The southeast region of the United States is not the only area affected by the opioid crisis. Recent news shows that California has taken a particularly large hit from the drug that has spawned a nationwide epidemic since 2010. Many may wonder what constitutes as a prescription drug or heroin possession charge, and what that charge might mean for their future. While the consequences of a heroin possession offense can be severe, a new drug called Naloxone has changed the outlook for this epidemic.
OC Weekly pointed out last July that Orange County ranked third in California for counties with the highest drug overdose deaths between 2013 and 2015, with Huntington Beach leading in overdoses. However, law enforcement in the area do not consider Huntington to be in a state of opioid crisis. Health experts state otherwise, claiming that many OC residents assume that only a certain demographic uses opioids. Despite popular belief, cases have arisen out of every racial group, social status and financial state, but treatment centers emphasize the importance of preventative care. Other health experts claim that doctors simply do not give enough attention to teenage patients, who then turn to cheaper but harder alternatives that can have costly consequences.

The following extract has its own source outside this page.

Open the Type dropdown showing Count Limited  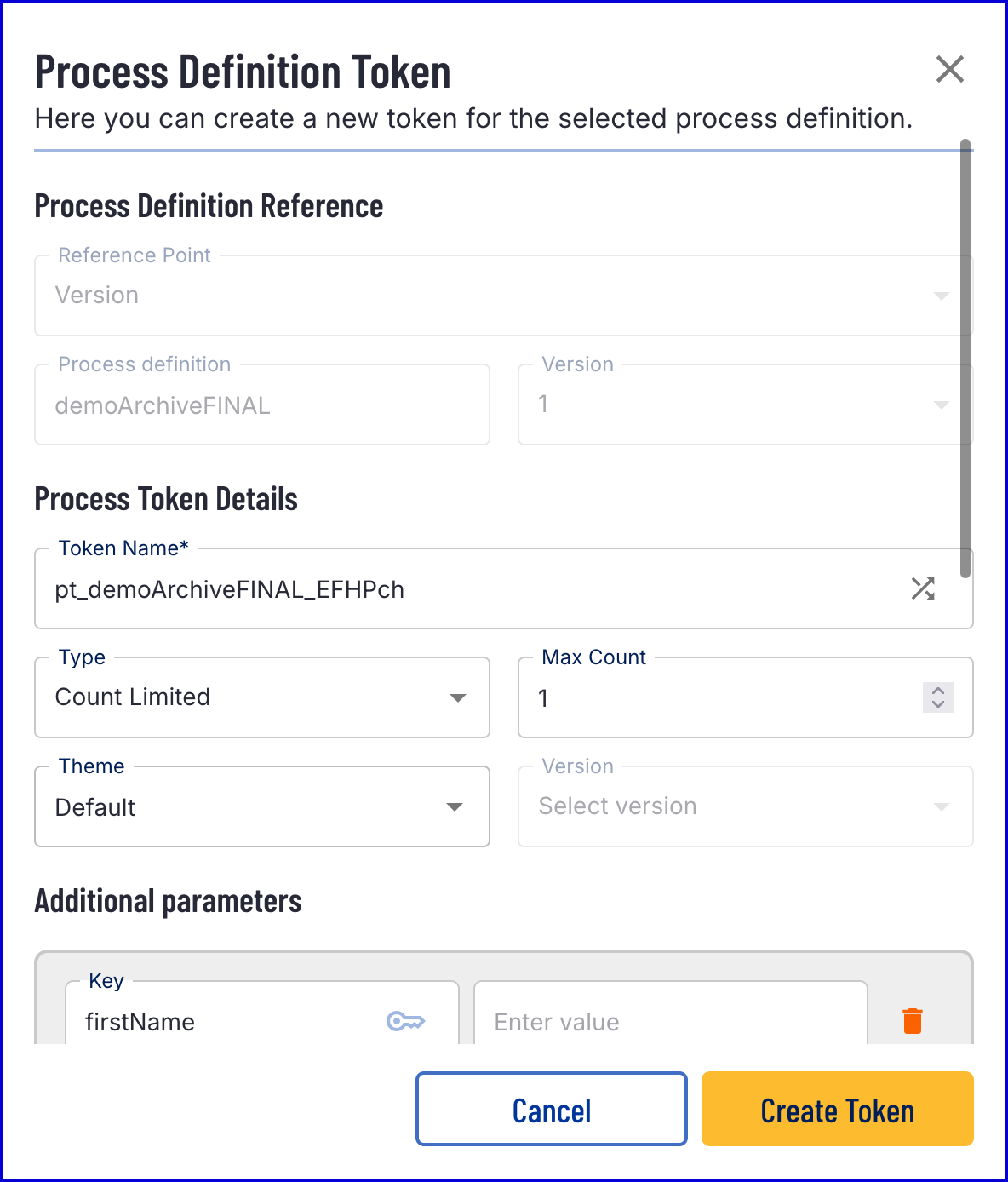262,697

To dovetail from OC Weekly’s report on the unacknowledged opioid crisis in the area, The Orange County Register also comments on the seriousness of this problem. The OC Register states that teens, young adults and even baby boomers first become addicted to pain medication, and then move on to heroin. Yet a new drug called Naloxone has potential of saving thousands of lives. Naloxone reverses the effects of an overdose by reviving an individual back to life. Many users who complete rehab only to use again are among those who are at the highest risk of overdosing. And while Naloxone (also called Narcan) is currently of limited availability, California recovery organizations hope to make the life-saving drug readily available in the coming months.